Not your idea of fun?  Mine neither.  But that is, insofar as a priest is tasked with the sacrament of Reconciliation, what the job requires.  The very least we can offer such heroic love is profound thanksgiving Every time we are tempted to take our priests for granted it is well worth asking how much we should like to have to shoulder the burden of spending a large portion of one’s life listening to the confessions of other people.  Not that this would necessarily be instantly shattering.  Few among us are mass murderers or filled with guilt over some headline-making horror.  But for many of us, listening to confession would be numbing—a slow sensation of being pressed to death, because so many people sin in more or less the same monotonous ways.  It’s tough, of course, to confess any sin.  But we parishioners are only in the confessional for a few minutes.  Father is in there off and on for his whole life, listening to the same tedious recital of human failure and depravity.  It takes a hero to do that and, if you haven’t lately, why not thank your priest the next time you see him?  He is, as Paul says, worthy of double honor.  Then thank God for him too and see if there is something you can do to support him more consistently.

That said, you should also thank God for the penitent who goes in there.  After all, it’s what the angels do:

Just so, I tell you, there will be more joy in heaven over one sinner who repents than over ninety-nine righteous persons who need no repentance. (Luke 15:7)

Malcolm Muggeridge once noted that to say there is more joy in heaven over one sinner who repents than there is over the ninety-nine righteous persons who need no repentance is “an anti-statistical remark.”  Being finite, we tend to think in generalities when the numbers get too big.  Being infinite, God has all eternity to lavish His attention on the most obscure peasant who is wavering between a godly or sinful choice, somewhere on the edge of the Black Forest at 12:38 PM on March 4, 1382.  That moment, like all other moments, is present to God in His Eternal Now.  And because He can lavish that sort of attention on each and every human person He has ever made, He can make anti-statistical remarks and see each of us in our concrete personhood and not merely as ingredients in a statistical soup.  So when you go to confession, remember, you have the complete and rapt attention of the God of the universe.  When you repent, all Heaven is filled with joy and thanks God for you.
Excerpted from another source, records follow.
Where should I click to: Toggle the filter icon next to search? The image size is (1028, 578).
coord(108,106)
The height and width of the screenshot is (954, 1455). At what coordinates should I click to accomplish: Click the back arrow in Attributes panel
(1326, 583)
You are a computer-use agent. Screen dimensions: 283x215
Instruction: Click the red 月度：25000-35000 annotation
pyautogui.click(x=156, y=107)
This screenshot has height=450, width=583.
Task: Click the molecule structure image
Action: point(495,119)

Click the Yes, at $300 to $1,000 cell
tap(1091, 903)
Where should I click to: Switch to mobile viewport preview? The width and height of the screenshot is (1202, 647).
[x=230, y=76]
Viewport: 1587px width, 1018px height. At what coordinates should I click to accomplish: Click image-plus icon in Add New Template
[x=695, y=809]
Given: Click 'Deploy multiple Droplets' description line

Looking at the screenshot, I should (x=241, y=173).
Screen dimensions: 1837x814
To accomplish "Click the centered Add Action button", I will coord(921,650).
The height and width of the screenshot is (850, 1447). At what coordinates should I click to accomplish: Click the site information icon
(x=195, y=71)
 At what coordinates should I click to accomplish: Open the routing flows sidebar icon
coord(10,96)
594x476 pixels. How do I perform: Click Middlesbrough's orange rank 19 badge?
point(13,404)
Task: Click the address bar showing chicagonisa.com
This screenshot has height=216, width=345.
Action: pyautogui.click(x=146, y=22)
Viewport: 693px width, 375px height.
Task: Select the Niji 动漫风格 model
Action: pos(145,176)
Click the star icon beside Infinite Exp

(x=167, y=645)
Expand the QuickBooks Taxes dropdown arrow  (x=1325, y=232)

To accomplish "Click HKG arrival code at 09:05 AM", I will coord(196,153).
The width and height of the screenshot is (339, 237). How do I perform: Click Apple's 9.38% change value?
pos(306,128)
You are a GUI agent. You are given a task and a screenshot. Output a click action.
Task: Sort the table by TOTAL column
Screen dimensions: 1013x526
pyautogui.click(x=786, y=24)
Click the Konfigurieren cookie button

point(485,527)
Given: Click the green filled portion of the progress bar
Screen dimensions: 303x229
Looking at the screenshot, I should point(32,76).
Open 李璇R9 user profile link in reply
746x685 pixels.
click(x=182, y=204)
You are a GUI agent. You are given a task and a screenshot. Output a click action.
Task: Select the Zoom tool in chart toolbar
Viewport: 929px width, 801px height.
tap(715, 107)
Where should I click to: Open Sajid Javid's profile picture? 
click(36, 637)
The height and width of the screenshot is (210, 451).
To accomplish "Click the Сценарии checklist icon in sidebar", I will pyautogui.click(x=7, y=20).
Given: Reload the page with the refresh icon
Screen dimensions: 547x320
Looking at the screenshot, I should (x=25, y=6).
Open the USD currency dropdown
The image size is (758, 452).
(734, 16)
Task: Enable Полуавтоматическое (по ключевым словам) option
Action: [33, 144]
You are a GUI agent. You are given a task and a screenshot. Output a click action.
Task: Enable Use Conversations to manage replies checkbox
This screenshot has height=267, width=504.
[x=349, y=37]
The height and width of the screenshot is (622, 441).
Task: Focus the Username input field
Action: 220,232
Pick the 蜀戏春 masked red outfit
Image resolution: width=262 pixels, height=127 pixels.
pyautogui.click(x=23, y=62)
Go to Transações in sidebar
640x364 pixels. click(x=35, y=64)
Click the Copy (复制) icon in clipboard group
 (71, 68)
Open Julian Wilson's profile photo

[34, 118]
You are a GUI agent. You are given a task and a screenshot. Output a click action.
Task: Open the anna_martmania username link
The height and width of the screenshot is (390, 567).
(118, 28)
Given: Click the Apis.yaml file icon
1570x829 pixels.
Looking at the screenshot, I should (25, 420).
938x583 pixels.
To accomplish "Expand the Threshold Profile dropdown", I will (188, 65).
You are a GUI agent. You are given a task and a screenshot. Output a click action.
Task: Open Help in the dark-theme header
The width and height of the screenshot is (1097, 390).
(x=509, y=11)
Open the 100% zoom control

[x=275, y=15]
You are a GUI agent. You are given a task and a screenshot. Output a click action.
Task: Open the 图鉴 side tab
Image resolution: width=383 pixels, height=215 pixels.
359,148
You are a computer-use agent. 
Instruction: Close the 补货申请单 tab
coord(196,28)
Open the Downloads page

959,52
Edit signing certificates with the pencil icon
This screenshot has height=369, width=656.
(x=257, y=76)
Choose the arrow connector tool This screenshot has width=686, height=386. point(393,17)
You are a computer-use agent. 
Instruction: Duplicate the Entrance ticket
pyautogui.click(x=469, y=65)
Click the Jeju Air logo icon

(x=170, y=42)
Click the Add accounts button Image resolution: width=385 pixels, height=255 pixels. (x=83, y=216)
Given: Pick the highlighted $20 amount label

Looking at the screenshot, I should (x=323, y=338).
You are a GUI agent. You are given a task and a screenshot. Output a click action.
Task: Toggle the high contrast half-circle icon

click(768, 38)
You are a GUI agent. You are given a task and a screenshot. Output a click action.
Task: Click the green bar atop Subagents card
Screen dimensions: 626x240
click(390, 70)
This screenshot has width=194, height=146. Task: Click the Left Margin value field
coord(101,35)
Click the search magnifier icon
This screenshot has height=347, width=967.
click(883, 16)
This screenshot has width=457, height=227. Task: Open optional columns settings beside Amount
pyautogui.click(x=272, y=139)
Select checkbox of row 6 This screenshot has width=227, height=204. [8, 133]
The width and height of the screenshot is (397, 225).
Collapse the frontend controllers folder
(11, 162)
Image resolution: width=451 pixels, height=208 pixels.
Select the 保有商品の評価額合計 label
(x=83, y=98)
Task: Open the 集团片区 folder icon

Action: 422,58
That goes, by the way, not just for the spectacular decisive moment in our lives when we make some dramatic decision to, say, become a Catholic, or quit drinking, or finally forgive that guy we have hated for so long, or any of those other moments we normally associate with repentance.  It also goes for all the little repentance moments leading up to that: our long, slow struggles with besetting sins where, day after day, week after week, month after month, year after year, we trudge along, committing the same damn sin we committed last week, and bringing our old frustrating, besetting weaknesses to God (again!) for his forgiveness and mercy.  Such pleas for mercy in the sacrament are, indeed, pleasing to God as well.  Over the long haul, it is here, as much as in the flashy Damascus Road moments that God is at work.  So do not despair in your long slow struggle with besetting sin.  Like somebody who continues to work out at the gym, you are the last person to see the muscle you are building up as you keep at it with the sacrament.  But God is quietly at work and the day will come when you will look back and say, “He was here all along!”  Not everybody is Paul.  Most of us are Peter: schlepping along and failing again and again.  The way we get to be St. Peter is not to wish we were Paul but, like Peter, to never give up in coming back for mercy yet again—and to remember we will always find it.